One must naturally wonder whether such endorsement programs are in the best interest of the consumer, or of the agency marketing its reputation. Clearly commodity groups exist because of the need for research and promotion related to a specific food item. It now seems that healthy agencies have their version of a commodity: the set of nutritional guidelines for which, with a small fee, one can get the agency’s seal of approval. I understand that it will be a long time, if ever, before eggs and other items from the so called “bad food group” will ever be considered eligible for such nutrient quality recognition. But the fact is that I can readily put together a week’s worth of meals which include eggs, red meats, dairy products, fruits and vegetables, and grains which fit into whatever diet formula is currently enshrined by health promotion agencies. All one needs to do is adjust the portion sizes, balance the nutrient pattern over meals and days, and use those old time nutritional concepts of balance, variety and moderation.
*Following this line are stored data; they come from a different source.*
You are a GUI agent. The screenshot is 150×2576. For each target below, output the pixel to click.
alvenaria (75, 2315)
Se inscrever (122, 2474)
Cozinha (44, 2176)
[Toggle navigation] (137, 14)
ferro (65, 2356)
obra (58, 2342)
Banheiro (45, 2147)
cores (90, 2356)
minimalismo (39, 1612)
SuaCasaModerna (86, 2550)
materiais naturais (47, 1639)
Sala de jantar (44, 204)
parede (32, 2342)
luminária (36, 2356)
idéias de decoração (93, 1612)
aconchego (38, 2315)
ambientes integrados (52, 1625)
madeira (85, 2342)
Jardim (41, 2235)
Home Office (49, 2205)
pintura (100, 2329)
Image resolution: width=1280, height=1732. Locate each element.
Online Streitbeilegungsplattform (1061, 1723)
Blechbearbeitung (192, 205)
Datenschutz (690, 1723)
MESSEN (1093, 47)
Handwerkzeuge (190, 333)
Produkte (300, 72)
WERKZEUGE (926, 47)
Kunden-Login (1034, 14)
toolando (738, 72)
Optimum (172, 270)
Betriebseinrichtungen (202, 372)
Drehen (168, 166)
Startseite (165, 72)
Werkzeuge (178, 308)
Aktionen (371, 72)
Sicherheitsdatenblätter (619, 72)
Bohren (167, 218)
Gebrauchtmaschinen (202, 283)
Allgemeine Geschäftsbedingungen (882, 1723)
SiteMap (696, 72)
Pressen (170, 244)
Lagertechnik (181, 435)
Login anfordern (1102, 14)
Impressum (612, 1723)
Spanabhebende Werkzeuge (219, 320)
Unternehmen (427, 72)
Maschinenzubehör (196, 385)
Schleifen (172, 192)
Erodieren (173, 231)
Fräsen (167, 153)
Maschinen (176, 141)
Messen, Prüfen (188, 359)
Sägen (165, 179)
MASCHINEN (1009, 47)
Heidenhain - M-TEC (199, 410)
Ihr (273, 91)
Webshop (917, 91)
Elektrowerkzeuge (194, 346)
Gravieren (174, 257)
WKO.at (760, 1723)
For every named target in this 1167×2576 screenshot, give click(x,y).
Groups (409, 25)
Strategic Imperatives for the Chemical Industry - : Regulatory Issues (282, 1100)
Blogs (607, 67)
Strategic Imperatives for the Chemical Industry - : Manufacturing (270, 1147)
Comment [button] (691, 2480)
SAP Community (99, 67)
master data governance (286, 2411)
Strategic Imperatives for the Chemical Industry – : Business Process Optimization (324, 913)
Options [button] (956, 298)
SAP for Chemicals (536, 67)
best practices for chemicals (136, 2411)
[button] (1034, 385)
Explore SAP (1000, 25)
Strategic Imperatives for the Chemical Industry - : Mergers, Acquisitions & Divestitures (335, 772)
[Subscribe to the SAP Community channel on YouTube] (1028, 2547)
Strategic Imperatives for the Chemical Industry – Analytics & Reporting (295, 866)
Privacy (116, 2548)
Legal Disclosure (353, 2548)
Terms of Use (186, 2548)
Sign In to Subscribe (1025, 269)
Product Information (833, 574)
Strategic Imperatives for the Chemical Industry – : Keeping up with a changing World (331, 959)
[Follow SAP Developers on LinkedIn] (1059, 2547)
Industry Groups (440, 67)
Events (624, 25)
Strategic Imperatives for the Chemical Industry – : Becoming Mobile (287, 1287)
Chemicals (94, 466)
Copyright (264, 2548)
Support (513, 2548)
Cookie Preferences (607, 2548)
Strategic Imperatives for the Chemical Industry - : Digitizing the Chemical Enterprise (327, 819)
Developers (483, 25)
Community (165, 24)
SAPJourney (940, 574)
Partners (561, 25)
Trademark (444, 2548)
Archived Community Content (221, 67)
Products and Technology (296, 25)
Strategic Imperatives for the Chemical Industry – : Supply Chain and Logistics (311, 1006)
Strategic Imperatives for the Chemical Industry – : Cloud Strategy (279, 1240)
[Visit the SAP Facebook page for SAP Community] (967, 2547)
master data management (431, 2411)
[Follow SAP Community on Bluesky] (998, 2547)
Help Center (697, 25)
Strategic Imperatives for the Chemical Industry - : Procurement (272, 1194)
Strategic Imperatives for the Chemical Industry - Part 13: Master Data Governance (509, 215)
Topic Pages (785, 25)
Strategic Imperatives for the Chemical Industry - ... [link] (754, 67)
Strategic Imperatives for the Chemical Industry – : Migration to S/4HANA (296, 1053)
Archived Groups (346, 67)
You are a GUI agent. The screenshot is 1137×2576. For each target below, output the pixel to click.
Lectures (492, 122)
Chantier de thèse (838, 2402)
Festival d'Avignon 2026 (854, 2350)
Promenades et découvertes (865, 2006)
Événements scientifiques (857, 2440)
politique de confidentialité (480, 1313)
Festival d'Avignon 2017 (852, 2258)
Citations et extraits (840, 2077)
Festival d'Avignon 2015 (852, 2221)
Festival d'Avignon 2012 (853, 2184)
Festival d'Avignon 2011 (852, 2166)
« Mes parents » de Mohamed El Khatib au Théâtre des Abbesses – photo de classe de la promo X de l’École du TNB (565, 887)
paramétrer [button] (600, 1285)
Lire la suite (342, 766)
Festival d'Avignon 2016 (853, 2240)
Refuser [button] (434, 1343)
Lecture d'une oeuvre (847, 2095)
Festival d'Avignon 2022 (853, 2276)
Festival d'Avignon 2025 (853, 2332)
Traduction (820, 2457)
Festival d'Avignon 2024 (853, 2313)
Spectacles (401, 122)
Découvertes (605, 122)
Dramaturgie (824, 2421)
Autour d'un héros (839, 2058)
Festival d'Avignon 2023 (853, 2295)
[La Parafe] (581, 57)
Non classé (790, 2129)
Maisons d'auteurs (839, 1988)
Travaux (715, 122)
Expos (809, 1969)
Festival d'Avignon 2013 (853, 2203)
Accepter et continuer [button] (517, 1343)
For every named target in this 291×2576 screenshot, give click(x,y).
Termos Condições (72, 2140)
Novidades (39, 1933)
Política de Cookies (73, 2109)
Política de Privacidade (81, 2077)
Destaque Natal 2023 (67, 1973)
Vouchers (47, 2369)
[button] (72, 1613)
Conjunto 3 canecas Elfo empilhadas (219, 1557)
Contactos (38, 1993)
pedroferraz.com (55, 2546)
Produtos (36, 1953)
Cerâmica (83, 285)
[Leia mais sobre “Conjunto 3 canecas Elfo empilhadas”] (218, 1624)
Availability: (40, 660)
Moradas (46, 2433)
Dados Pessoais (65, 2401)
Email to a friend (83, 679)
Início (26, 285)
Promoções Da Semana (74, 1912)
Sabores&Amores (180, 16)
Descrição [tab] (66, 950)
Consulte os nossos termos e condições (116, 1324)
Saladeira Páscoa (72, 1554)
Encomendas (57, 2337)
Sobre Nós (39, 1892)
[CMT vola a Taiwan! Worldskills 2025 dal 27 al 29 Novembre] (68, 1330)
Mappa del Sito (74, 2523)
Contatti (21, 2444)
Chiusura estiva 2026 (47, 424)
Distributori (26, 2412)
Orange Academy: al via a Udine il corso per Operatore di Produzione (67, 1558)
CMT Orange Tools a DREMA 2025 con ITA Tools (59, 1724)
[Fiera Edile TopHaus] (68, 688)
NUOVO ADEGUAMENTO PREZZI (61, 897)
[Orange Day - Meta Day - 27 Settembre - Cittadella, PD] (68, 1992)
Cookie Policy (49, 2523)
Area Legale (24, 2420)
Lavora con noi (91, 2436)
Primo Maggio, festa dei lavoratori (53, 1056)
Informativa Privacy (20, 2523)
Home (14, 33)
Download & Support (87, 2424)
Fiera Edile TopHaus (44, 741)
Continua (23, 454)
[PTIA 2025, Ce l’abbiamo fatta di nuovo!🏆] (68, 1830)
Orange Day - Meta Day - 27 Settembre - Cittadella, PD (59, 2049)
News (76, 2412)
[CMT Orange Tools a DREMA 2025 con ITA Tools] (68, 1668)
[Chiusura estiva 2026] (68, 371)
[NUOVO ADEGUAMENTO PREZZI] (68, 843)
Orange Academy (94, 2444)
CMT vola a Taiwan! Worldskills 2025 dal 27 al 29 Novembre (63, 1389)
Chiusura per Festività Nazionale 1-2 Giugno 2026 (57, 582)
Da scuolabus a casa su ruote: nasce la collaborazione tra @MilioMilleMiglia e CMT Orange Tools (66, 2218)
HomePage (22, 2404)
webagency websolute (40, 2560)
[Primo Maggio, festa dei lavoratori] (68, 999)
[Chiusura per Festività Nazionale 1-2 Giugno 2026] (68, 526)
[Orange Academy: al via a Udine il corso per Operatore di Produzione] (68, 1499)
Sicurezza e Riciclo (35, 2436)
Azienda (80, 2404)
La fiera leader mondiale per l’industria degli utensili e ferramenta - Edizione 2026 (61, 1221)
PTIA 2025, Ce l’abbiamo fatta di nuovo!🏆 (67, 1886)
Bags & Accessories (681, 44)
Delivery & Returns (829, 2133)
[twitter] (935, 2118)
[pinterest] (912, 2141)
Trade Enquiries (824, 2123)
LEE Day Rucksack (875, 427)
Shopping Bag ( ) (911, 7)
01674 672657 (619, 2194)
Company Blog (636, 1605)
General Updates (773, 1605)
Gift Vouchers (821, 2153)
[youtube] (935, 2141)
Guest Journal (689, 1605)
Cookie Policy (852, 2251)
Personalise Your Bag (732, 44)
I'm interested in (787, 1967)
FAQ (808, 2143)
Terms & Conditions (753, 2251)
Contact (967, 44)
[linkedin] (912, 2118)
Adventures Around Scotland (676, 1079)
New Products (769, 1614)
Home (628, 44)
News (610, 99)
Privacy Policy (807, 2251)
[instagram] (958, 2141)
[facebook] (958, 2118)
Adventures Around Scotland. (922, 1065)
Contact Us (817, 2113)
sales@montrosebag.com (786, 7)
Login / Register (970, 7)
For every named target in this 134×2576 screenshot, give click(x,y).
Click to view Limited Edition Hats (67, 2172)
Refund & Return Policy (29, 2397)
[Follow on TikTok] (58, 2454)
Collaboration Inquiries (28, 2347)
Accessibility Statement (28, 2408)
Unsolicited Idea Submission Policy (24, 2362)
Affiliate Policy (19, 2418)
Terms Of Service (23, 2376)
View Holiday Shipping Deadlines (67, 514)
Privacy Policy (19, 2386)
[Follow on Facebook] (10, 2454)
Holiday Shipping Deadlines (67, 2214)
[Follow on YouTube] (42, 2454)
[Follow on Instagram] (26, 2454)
As clinical and epidemiological research put more emphasis on dietary diversity and variety as an essential in good health, it seems a shame to suggest that consumers limit their food choices to those sanctioned by the self-appointed police of the American diet. The nutritional community should thank the American Heart Association Nutrition Committee for so clearly stating in their 1996 dietary recommendations that one should have flexibility in food choices, consider average eating patterns for defining goals, and recognize individual variability in the responses to dietary patterns. Recurring public messages on the importance of the nutrient value of foods, in contrast to simply fat gram counting, are essential if effective and healthful changes are to be made in the American diet. There is more to good nutrition than just telling them what they can eat.